The other predictor of short birth interval was duration of breastfeeding. Mothers who breastfeed their child for less than 24 months were about 3 times more likely to practice short birth interval as compared to those who breastfeed ≥24 months which is in line with a study conducted in Illubabor zone, South West Ethiopia (AOR = 5.36, 95% CI: 3.43, 6.34) [18]. This was lower than a study conducted in Southern Ethiopia which revealed that breastfeeding for less than 24 months was 30.8 times more likely to practice short birth interval [8]. This is due to lactation amenorrhea and this variation might be due to the difference in duration of breastfeeding practice.

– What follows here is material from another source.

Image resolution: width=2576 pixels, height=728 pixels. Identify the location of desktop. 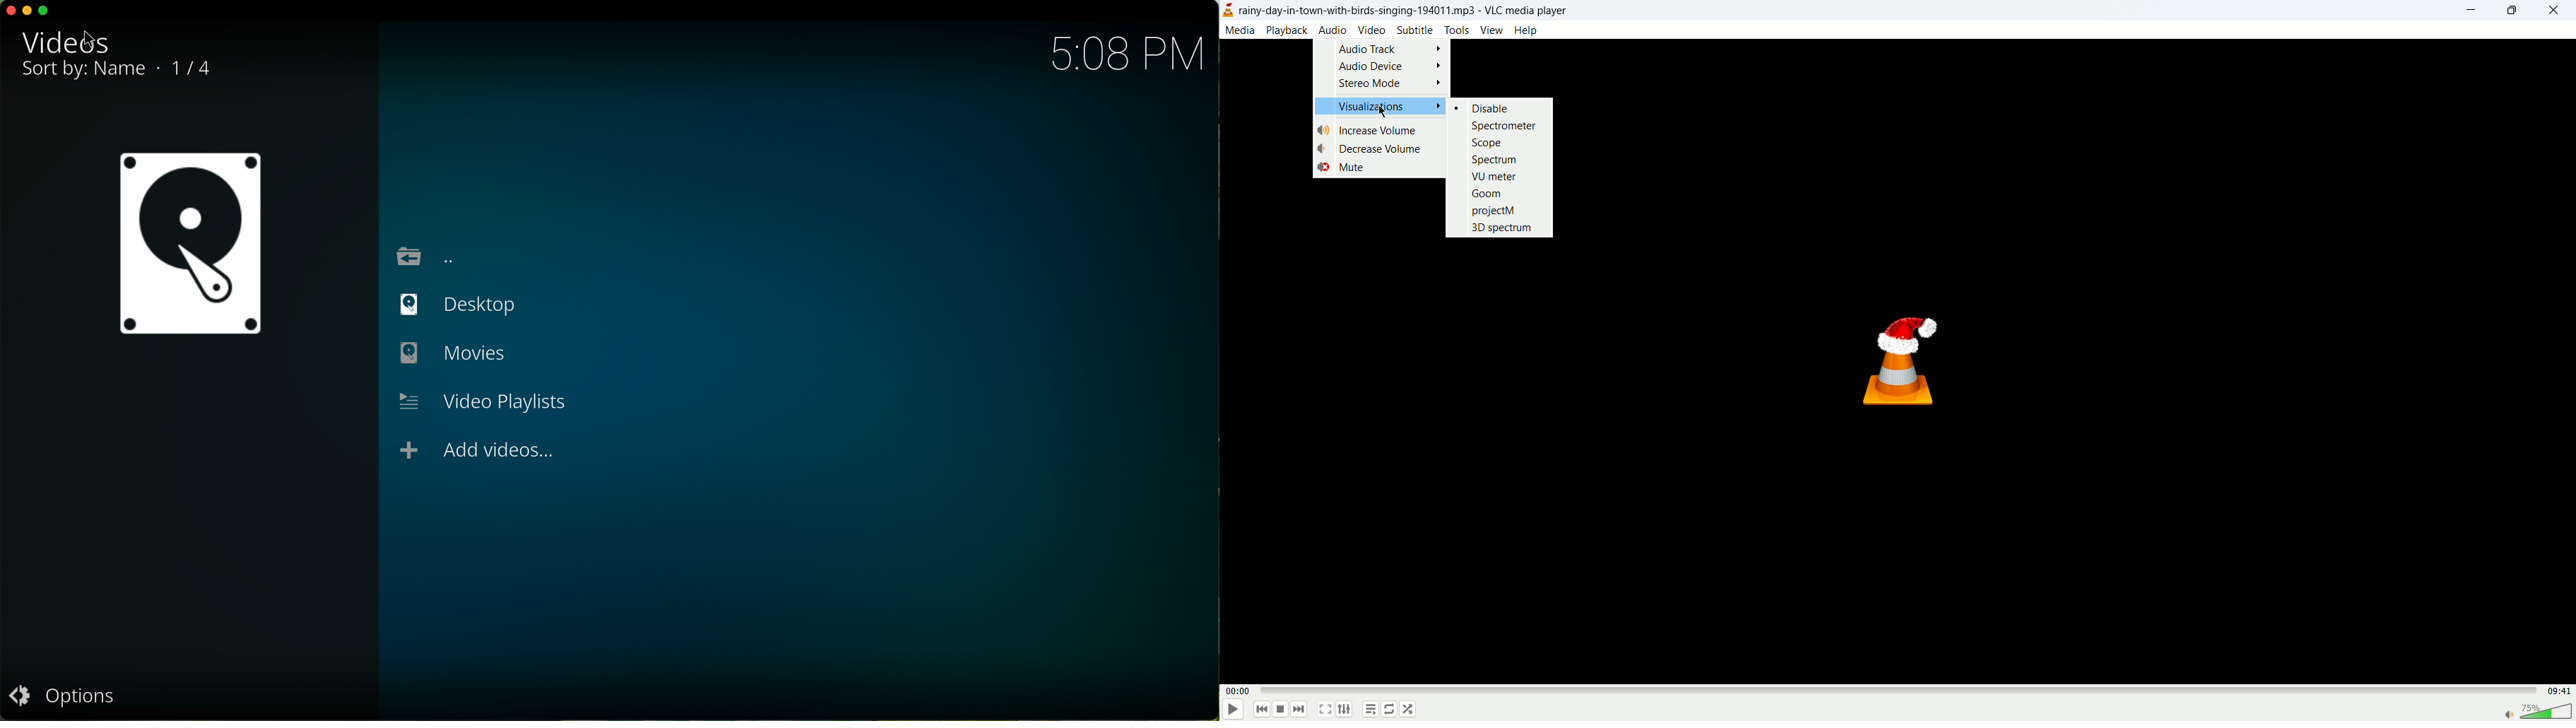
(462, 305).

The odds of not using modern contraceptive was about 2 times to have short birth interval as compared to those users of modern contraceptives (AOR = 1.94, 95% CI 1.09, 3.45). Which was similar with a study conducted in Arba-Minch district, Lemo district and rural communities of southern Ethiopia [7, 8, 15]. This is lower than a study conducted in Illubabor zone, South West Ethiopia in which those who are not using contraceptive were 4.12 times more likely to have short birth interval (AOR = 4.12, 95% CI: 2.7, 5.82) [18]. This variation might be due to the difference in health access for family planning service, unmet need due to distance and variation in awareness of women’s on family planning methods.

Conclusions

The prevalence of short birth spacing among mothers of childbearing age in serbo town was high (59.9%) which shows mothers were giving birth with short birth interval.

Early marriage, sex of the index child, mother’s preference of birth interval, educational status, and short duration of breast feeding and lack of modern contraceptive utilization were independent predictors of short birth interval. Therefore Minister of health and Regional Health bureau should strengthen actions to prevent early marriage and increase mothers’ awareness of modern contraceptive and importance of exclusive breastfeeding for the first six month and continue breast feeding until two years old through health extension professionals, and attention should be given on actions to increase modern contraceptive utilization.